After reading the cover article titled “Elementary” in the March/April issue of The Pennsylvania Gazette about solutions for building a quantum computer, it occurred to me that solving issues of poverty and income inequality can be approached in the same manner—“creative thinking.”

The article focuses on Dr. Charles Kane, a contender for a Nobel Prize in physics, and his approach is captured by this quote:

“The major epochs of civilization are all named after materials—the silicon, the steel, iron ages—and all of these materials were discovered serendipitously. … This time is different, because we predicted … theoretically first and, based on the predictions, we went to look for it, and we found it.”

Applying this purposeful approach to physics and matter is a change from continuous testing to continuous theorizing.


Image credit: Mike Austin

This thought process approach should be applied to our nation’s need for economic empowerment at the bottom.

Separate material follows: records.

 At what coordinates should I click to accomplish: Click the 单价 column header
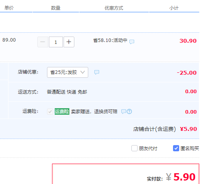click(x=9, y=8)
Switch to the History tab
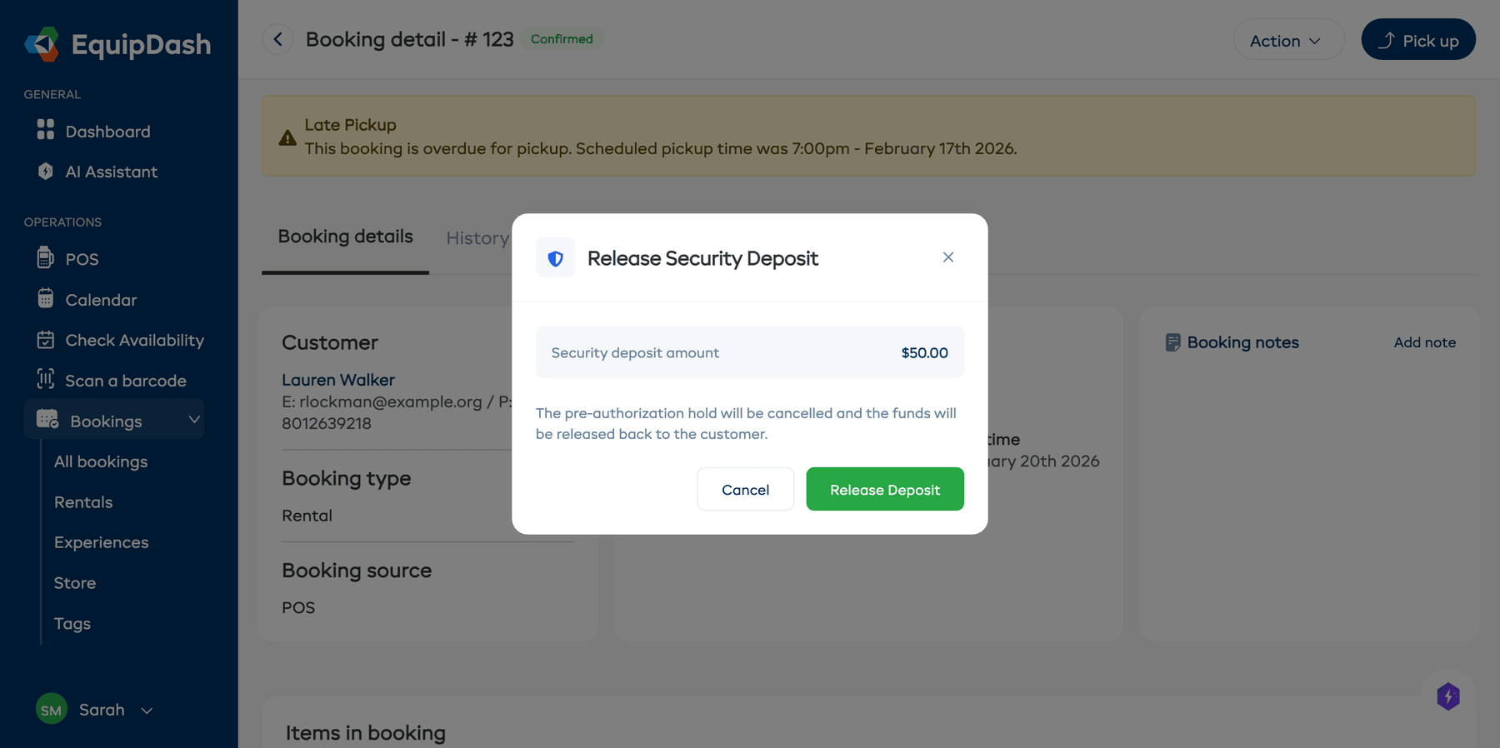1500x748 pixels. click(478, 237)
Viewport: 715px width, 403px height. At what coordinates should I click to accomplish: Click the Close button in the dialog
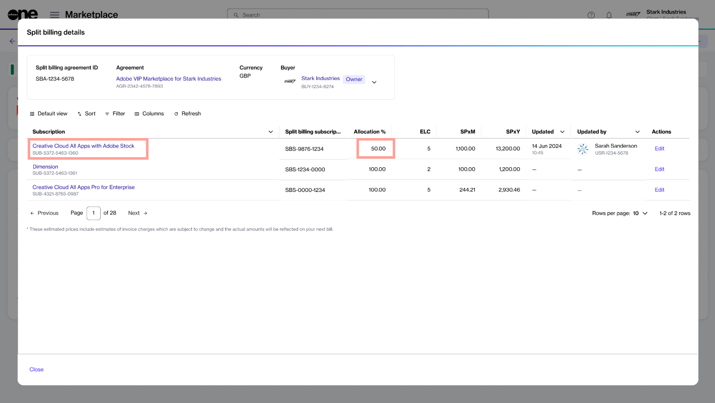[x=36, y=369]
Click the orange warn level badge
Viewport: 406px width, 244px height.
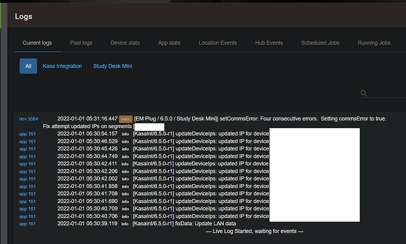[126, 119]

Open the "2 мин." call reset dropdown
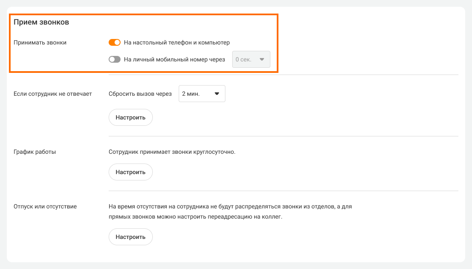click(x=202, y=94)
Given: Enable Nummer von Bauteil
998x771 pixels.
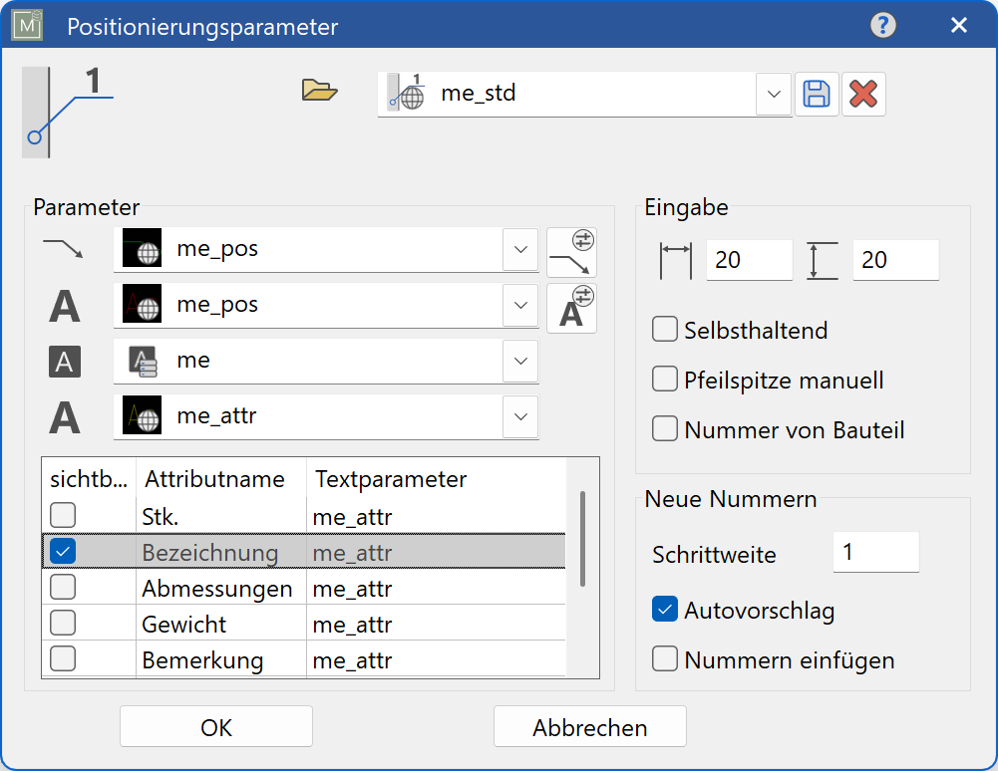Looking at the screenshot, I should click(664, 429).
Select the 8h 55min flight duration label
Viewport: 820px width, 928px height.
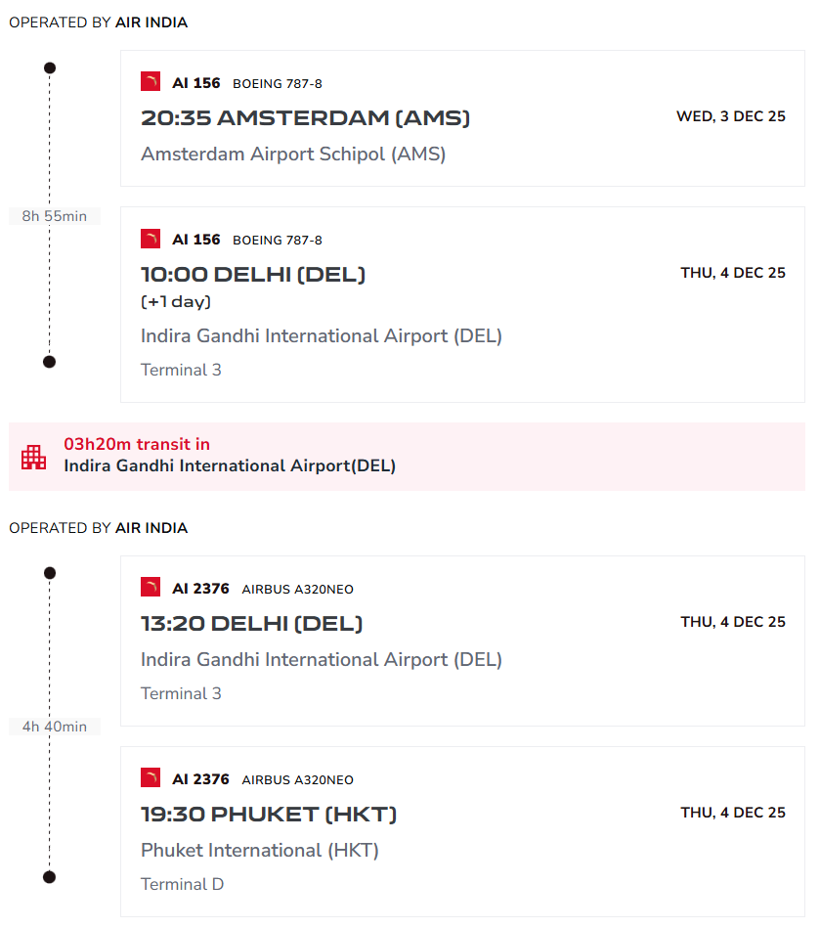(x=55, y=216)
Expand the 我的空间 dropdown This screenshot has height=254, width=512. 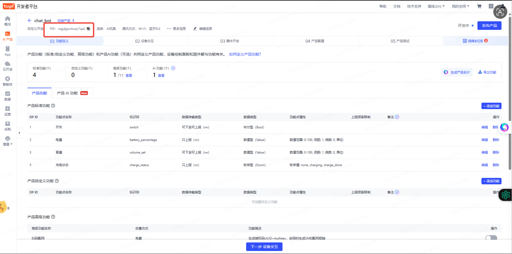click(x=460, y=6)
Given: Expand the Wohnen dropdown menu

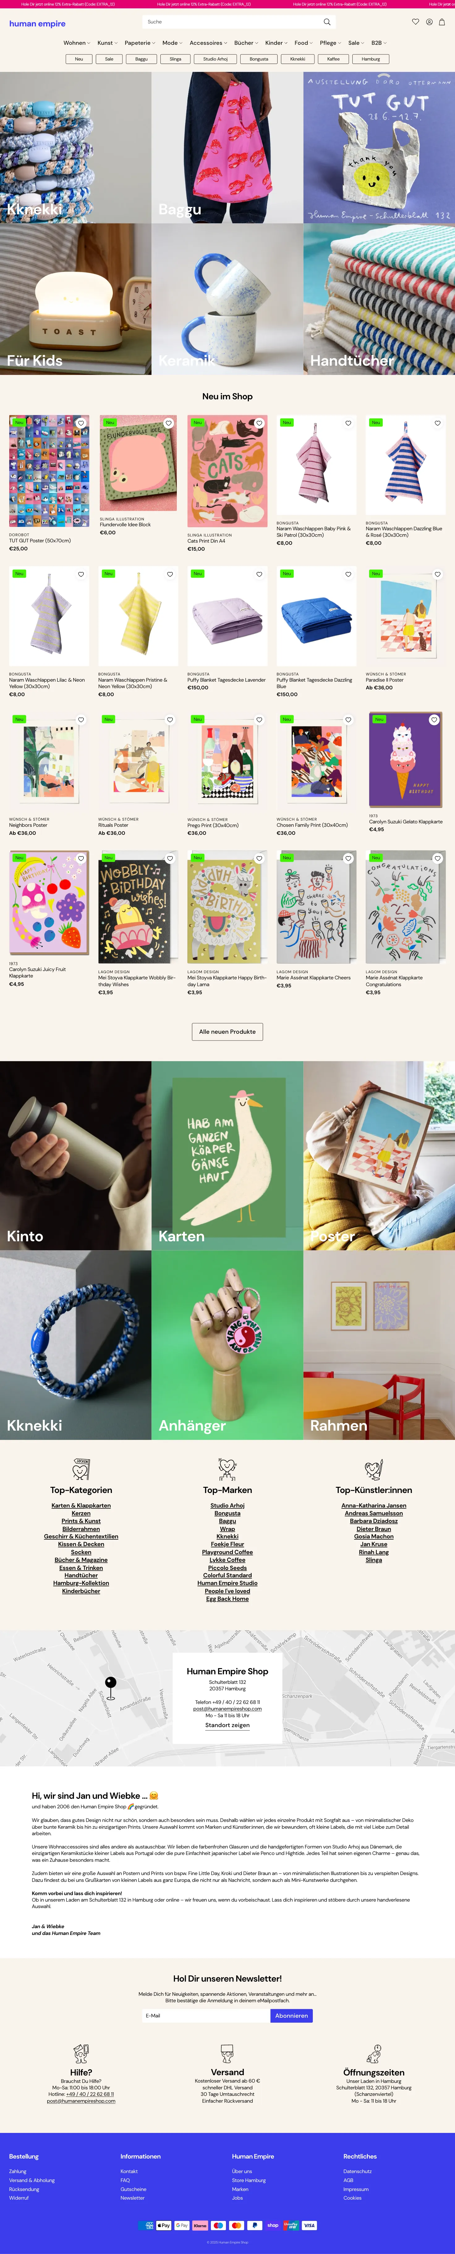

When applied to the science of economics, practical theorizing may be what’s needed. Economic turmoil arising from change is often met with knee-jerk reaction instead of thoughtful response. Instead, we need solutions and new approaches to a new set of issues that have not yet arrived.

A recent Wharton Magazine essay titled “Saving Capitalism from a Painful Demise” spoke to the issues of income inequality and wage depression by identifying the minimum wage and labor unions as the key to alleviating economic inequality in America. Writer Anthony W. Orlando, W’09, details the inequalities in the economy that the capitalist system can often exacerbate by suppressing wages and widening the divide between the majority of the workforce and the elites who run private enterprise. These inequalities lead to economic implosion. Where unions decline, pressures to increase wages and salaries evaporate, leading to further erosion in the power of workers to extract an equitable portion of the economic pie. Thus, a downward cycle is created where there are fewer consumers, leading to less demand, leading to lower profits.

It makes sense, therefore, that the solution is to implement a minimum wage that sets a safe, efficient floor for low-income workers and to promote the establishment of the union movement to exert pressure to create economic equality.

The question is how do we promote an understanding of this economic reality and its impact on our economy into the public debate? How do we generate an interest among millennials to pursue the salvation of our economy through the effective empowerment of low-wage earners and people in poverty?

New approaches are being pioneered by music artist Snoop Dogg and others. His recent investments in the no-fee stock trading application Robinhood and in the West Coast coffee company Philz has brought new energies into the world of venture capitalism, leading to new investment in old locations. Snoop Dogg’s changing public image is reflected in his promotion of the hashtag #ImUnloading, where Snoop Dogg and others promote the “Campaign to Unload” and “States United to Prevent Gun Violence” in an effort to get people to divest from retirement funds investing in gun manufacturers.

Snoop is using divestiture as the economic tool for change with a hope of creating a safe and secure environment for economic development. He is leading efforts to eliminate gun violence in the very locations where economically deprived, low-wage earners need innovative economic strategies that can impact environmental conditions. Low crime and peaceful surroundings bring trade, commerce, traffic, customers and new investment to neighborhoods. Minimum wage increases in these viable neighborhoods can then bring further economic energy.

When peace reigns and mechanisms to eliminate income disparities are grounded in creative economic theoretical thought, we can organize to build America from the bottom up. We need more ideas from people like Snoop Dogg and Dr. Kane.